Vom Bruderduo zur Eiszeit: Wie William und Harry sich entfremdeten
Die Beziehung zwischen Prinz William und Prinz Harry ist seit Jahrzehnten angespannt. Noch bevor öffentliche Zerwürfnisse Schlagzeilen machten, gab es Spannungen zwischen den Brüdern – selbst in ihrer Kindheit. Ihr Verhältnis verschlechterte sich weiter, nachdem Harry eine Beziehung mit Meghan Markle begonnen hatte, doch die tieferen Probleme reichten bereits Jahre zurück.
Harry hat beschrieben, sich im Vergleich zu William oft zurückgesetzt gefühlt zu haben, und behauptet, er sei wie der „weniger wichtige“ Bruder behandelt worden. Als Beispiel nannte er die unterschiedlichen Wohnverhältnisse im Kensington Palace, wo William angeblich ein deutlich schöneres Schlafzimmer erhalten habe.

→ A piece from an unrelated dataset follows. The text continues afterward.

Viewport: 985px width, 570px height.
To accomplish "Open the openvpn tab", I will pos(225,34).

Ihre Rivalität erstreckte sich auch auf berufliche Angelegenheiten: Harry deutete an, William habe wenig Begeisterung für die Invictus Games gezeigt – eine Folge ihrer persönlichen Spannungen.

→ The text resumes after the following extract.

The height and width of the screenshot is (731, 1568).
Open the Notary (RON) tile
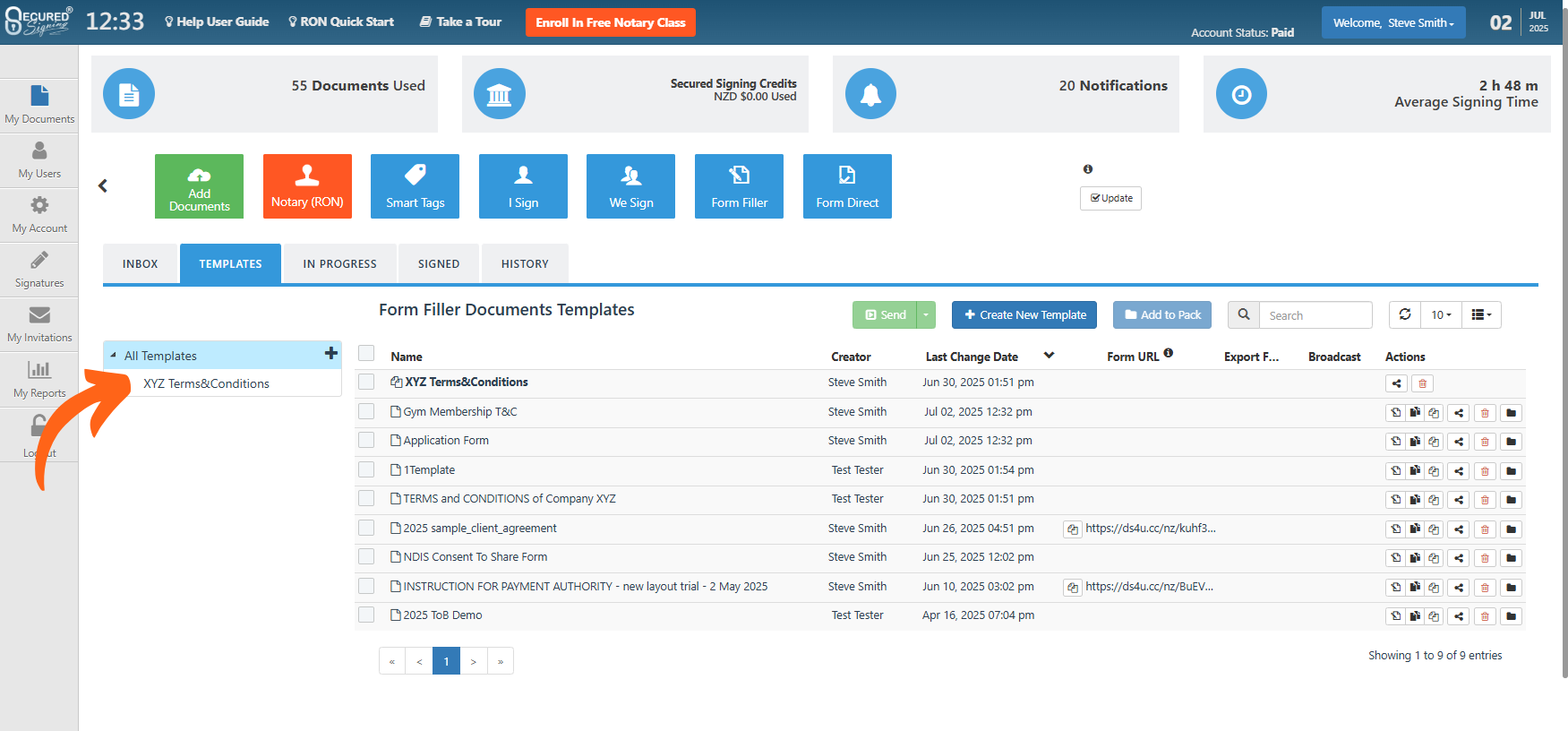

Körperliche Auseinandersetzungen und Streitigkeiten prägten ihre jüngeren Jahre und deuteten auf eine gestörte Dynamik hin. Später schilderte Harry diese Konflikte in seiner Autobiografie Spare und sprach offen über den Niedergang ihrer Beziehung. Trotz der Bemühungen von Kate Middleton, die Gräben zu überbrücken – etwa bei der Beerdigung von Prinz Philip –, haben die Brüder seit Jahren kein Wort mehr miteinander gewechselt.
Sprecher beider Prinzen lehnten eine Stellungnahme zu dem Thema ab.
Die einst eng verbundenen Brüder sind heute entfremdet und stehen nicht mehr in Kontakt. Harrys öffentliche Schilderungen ihrer Konflikte haben die Kluft weiter vertieft. Eine Versöhnung scheint derzeit unwahrscheinlich – ihre Beziehung verbleibt in einem anhaltenden Schweigen.